Auch auf der internationalen Ebene gibt es einen großen Rückschritt: Der neue Außenminister ist von der PSDB, der klassisch neoliberalen Partei. Er hat angekündigt, sich von der Fokussierung auf Südamerika und die BRICS-Staaten abwenden und zu einer "pragmatischen Diplomatie" zurückkehren zu wollen. Übersetzt heißt das: Rückkehr zu den alten Beziehungen mit den USA und Europa. Der Anschluss an die großen Freihandelsabkommen wird wahrscheinlich kommen. Relativ schnell könnte es ein Abkommen zwischen dem Mercosur, dem Gemeinsamen Markt Südamerikas, und der Europäischen Union geben. Dafür wirbt auch Argentinien unter Macri. Die zu erwartenden negativen Folgen sind weitreichende Zugeständnisse für transnationale Konzerne und Angriffe auf soziale und Umweltrechte.

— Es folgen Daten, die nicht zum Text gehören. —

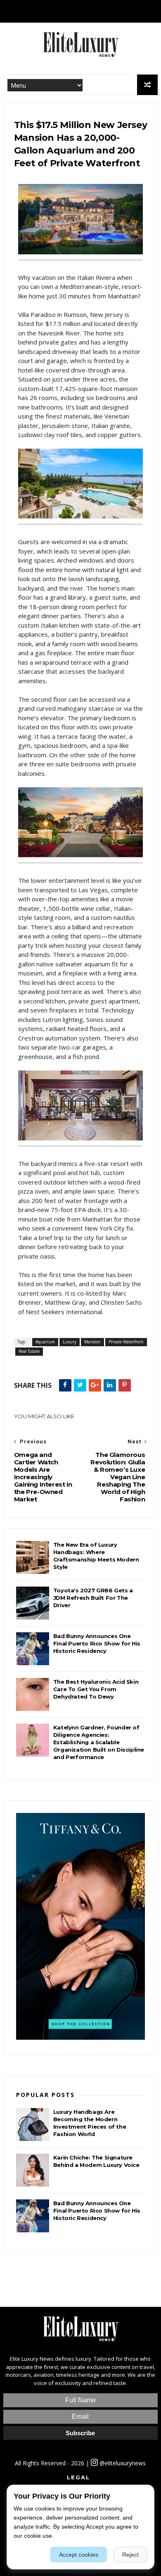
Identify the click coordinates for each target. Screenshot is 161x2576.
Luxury (69, 1342)
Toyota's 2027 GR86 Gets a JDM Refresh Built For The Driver (93, 1597)
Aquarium (45, 1342)
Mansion (92, 1342)
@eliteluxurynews (122, 2463)
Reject (130, 2554)
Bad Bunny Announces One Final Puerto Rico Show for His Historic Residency (96, 1643)
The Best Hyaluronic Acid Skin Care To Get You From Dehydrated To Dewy (95, 1689)
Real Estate (29, 1351)
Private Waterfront (126, 1342)
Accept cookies (78, 2554)
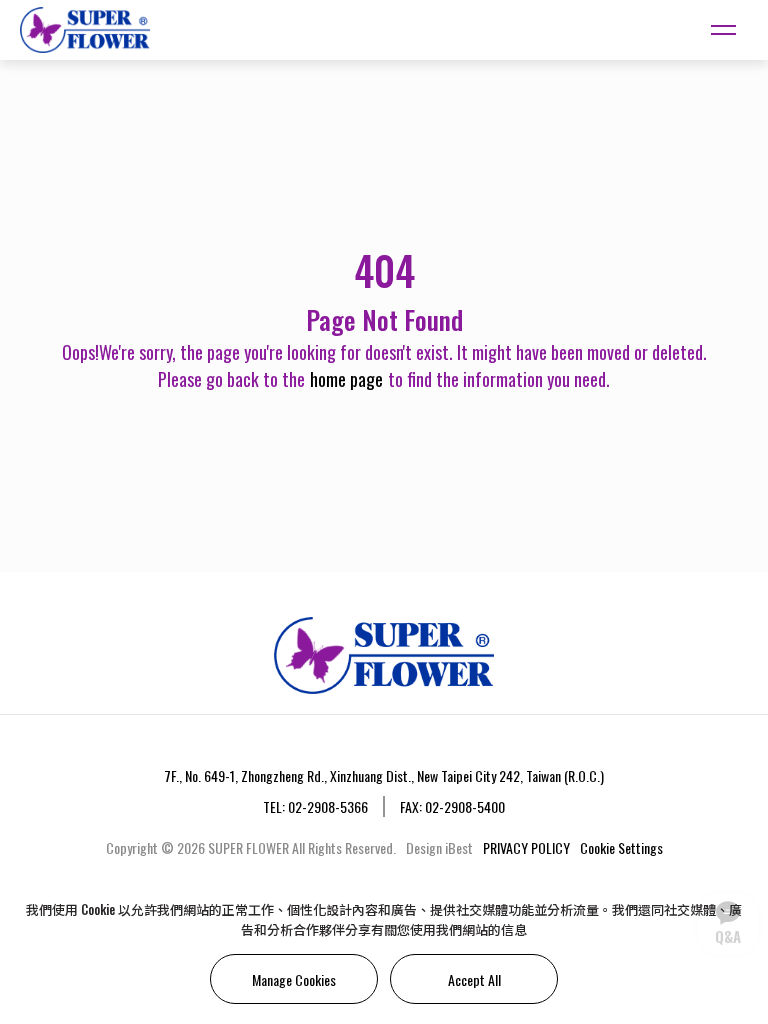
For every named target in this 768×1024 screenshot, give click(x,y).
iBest (459, 847)
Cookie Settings (621, 847)
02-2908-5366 (328, 806)
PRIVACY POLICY (526, 847)
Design (424, 847)
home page (346, 379)
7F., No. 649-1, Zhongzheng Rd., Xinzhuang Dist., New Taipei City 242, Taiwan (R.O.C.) (384, 775)
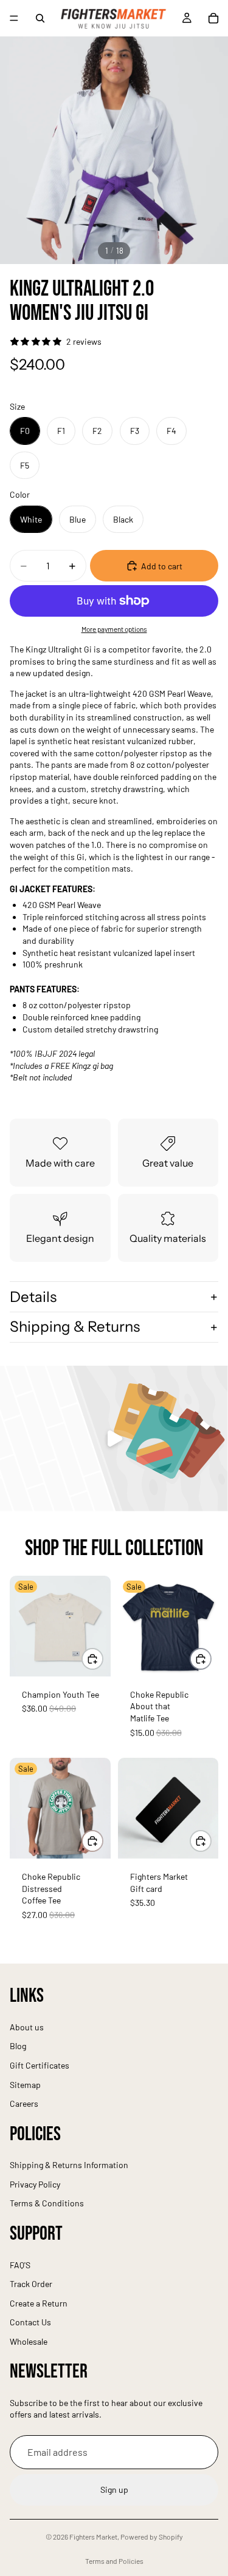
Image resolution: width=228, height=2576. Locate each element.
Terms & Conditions (47, 2203)
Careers (24, 2103)
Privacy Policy (35, 2184)
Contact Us (30, 2322)
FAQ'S (20, 2265)
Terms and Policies (114, 2561)
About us (27, 2027)
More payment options (114, 629)
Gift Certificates (39, 2065)
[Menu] (14, 18)
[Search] (40, 18)
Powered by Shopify (151, 2536)
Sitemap (25, 2084)
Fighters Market (93, 2536)
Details (33, 1297)
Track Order (31, 2284)
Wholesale (28, 2341)
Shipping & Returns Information (69, 2165)
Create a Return (38, 2303)
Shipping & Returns (75, 1326)
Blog (18, 2046)
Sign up (114, 2490)
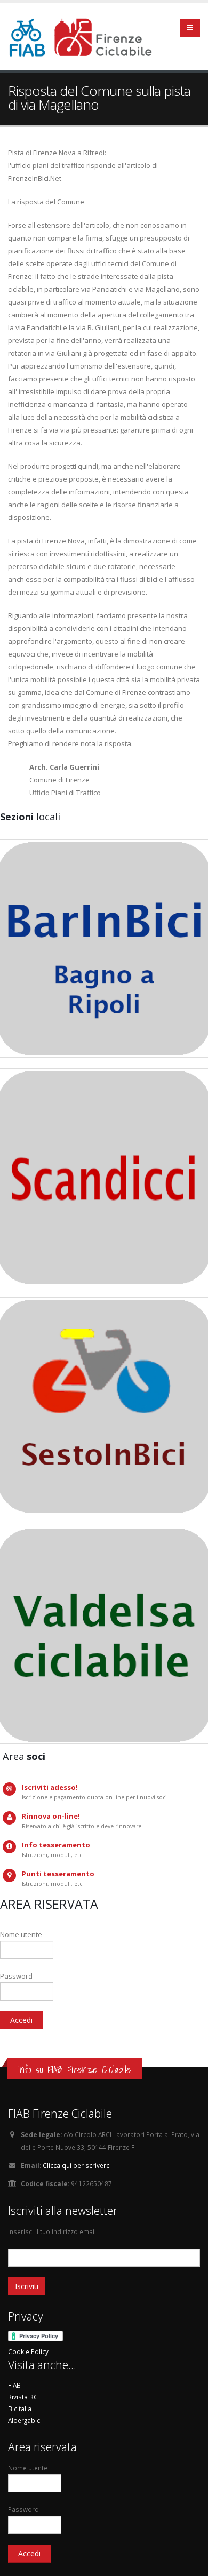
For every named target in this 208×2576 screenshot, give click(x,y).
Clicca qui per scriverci (77, 2165)
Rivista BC (23, 2397)
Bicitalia (19, 2408)
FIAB (14, 2385)
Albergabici (25, 2420)
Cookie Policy (28, 2351)
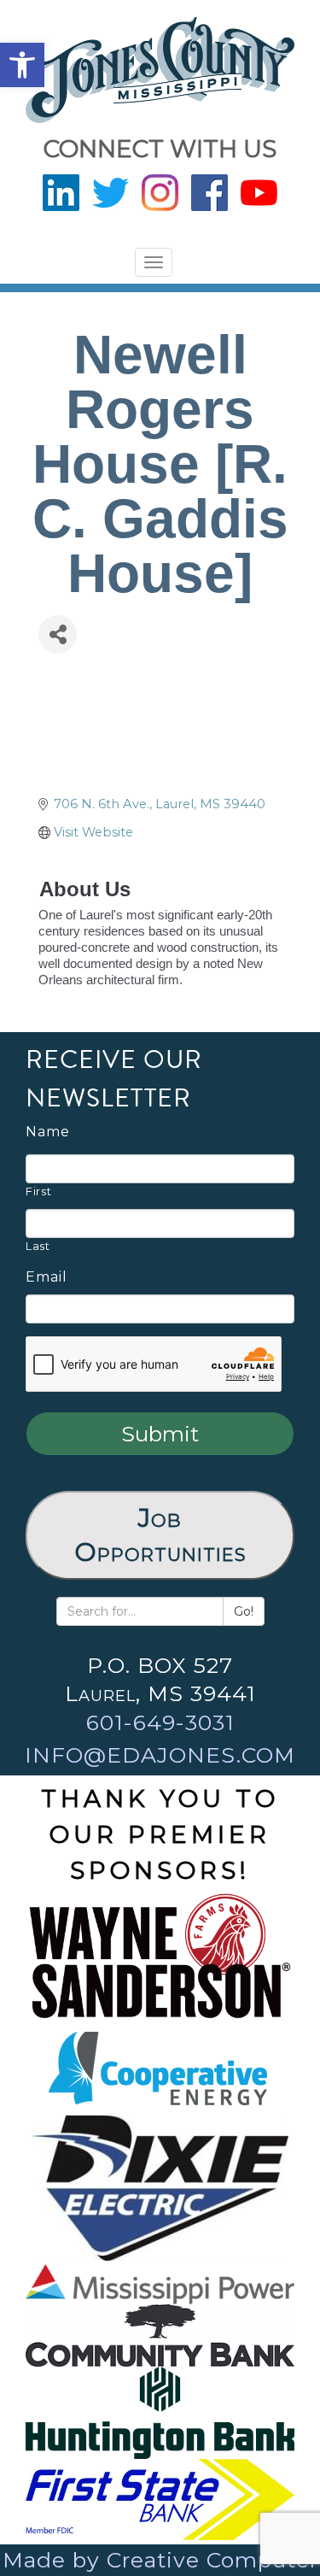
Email (46, 1277)
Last (38, 1246)
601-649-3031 (160, 1722)
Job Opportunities (160, 1535)
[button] (22, 65)
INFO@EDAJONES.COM (160, 1755)
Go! (243, 1611)
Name (48, 1132)
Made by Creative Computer (160, 2560)
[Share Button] (57, 634)
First (38, 1191)
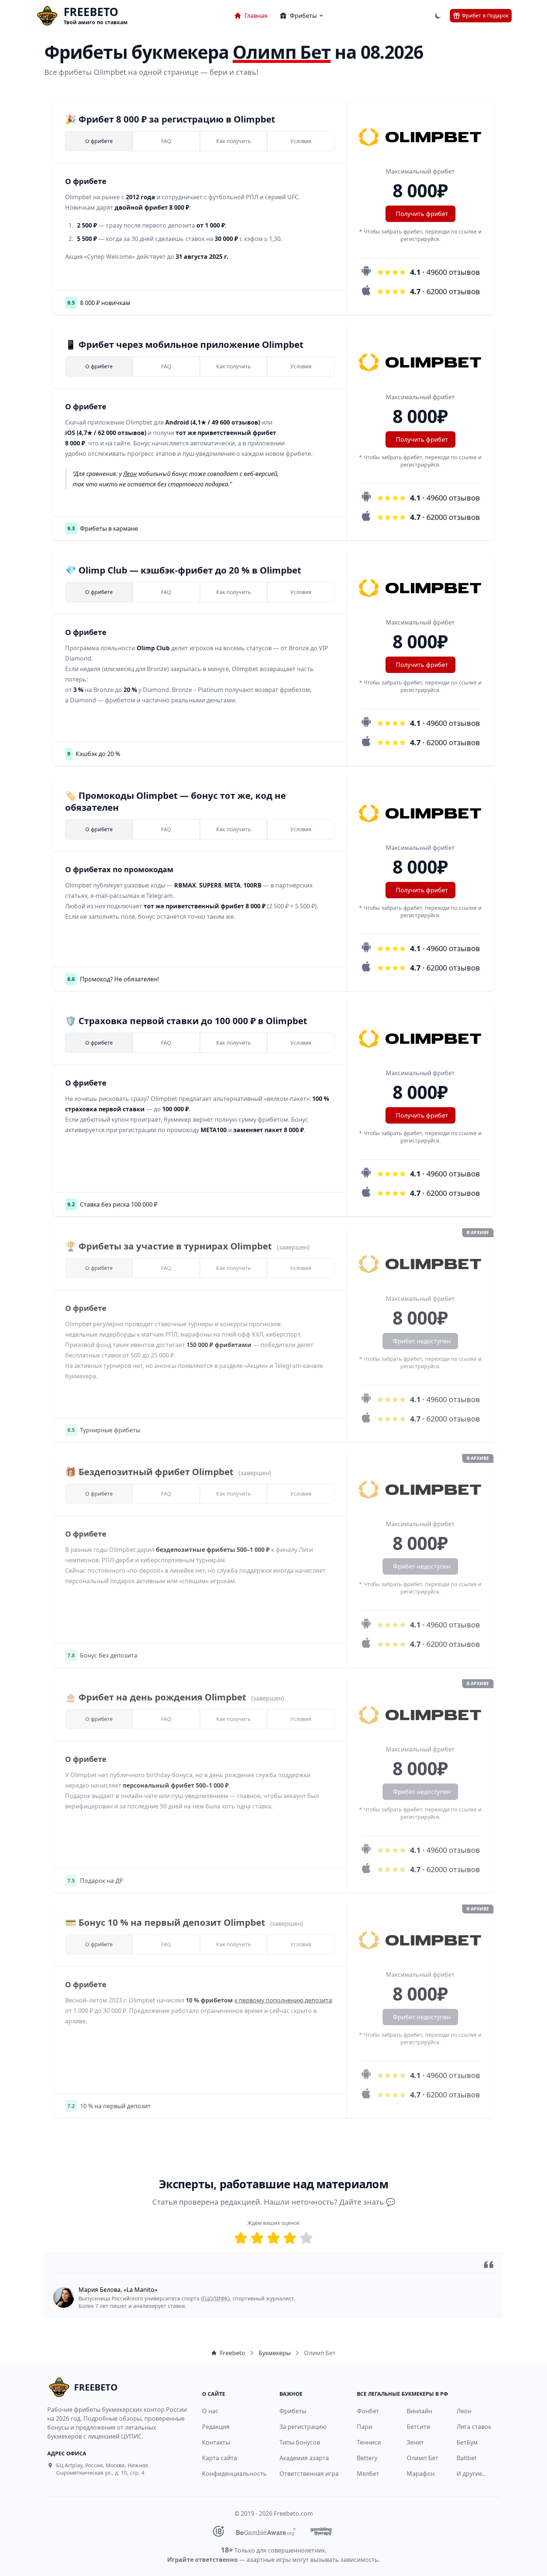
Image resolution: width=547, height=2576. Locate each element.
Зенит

Dilma ist in den letzten Jahren ja stark in die Kritik geraten. Welchen Anteil hat sie an der aktuellen Situation?

Die Rückkehr zum Neoliberalismus begann in dem Moment, in dem Dilma ihre zweite Amtszeit antrat. Das war insofern erstaunlich als sie während des Wahlkampfs noch einen Schwenk nach Links angekündigt hatte, mit einer Vertiefung der sozialen Maßnahmen, die Lula begonnen hatte. Aber unmittelbar nach ihrer Wahl kündigte dann sie einen "Finanzausgleich" an, dessen Maßnahmen stark an die europäische Austeritätspolitik erinnerten.

Ich glaube, Dilmas Sinneswandel hat zwei Gründe: zum einen die mangelnde Tiefe ihrer Überzeugungen, zum anderen das Ziel, mit der Finanzoligarchie ein Bündnis eingehen und dann in Ruhe regieren zu können. Der angekündigte Linksschwenk war nur eine Wahlkampfstrategie und sollte denjenigen entgegen kommen, die im Jahr 2013 für bessere öffentliche Versorgung demonstriert hatten.

Die Einsparungen im Sozialbereich haben letztlich die Tür zum Amtsenthebungsverfahren geöffnet. Seit der ersten Lula-Regierung haben Teile der Eliten versucht, ihn zu demoralisieren oder sogar zu stürzen. Lulas Stärke war die Fähigkeit, mit der ärmsten Bevölkerung in einen Dialog zu treten und sie an sich zu binden. Als die Politik aber wechselte, soziale Rechte infrage gestellt wurden, Einkommen und Arbeit nicht mehr sicher waren, zerriss das Band mit den Unterschichten. Die Eliten haben das sehr schnell verstanden und eine Konfrontation begonnen, die mit dem Amtsenthebungsverfahren endete.

Wie stabil ist die Interimsregierung?

Die PMDB, Michel Temers Partei, ist zwar die stärkste Fraktion der neuen, illegitimen Regierung. Sie war schon mit Lula und Dilma an der Regierung und steckt bis über beide Ohren im Korruptionssumpf. Daneben gibt es aber auch ein ideologisch gefestigteres, neoliberales Lager – ideologisch gefestigt heißt aber nicht, dass die Neoliberalen nicht auch korrupt wären.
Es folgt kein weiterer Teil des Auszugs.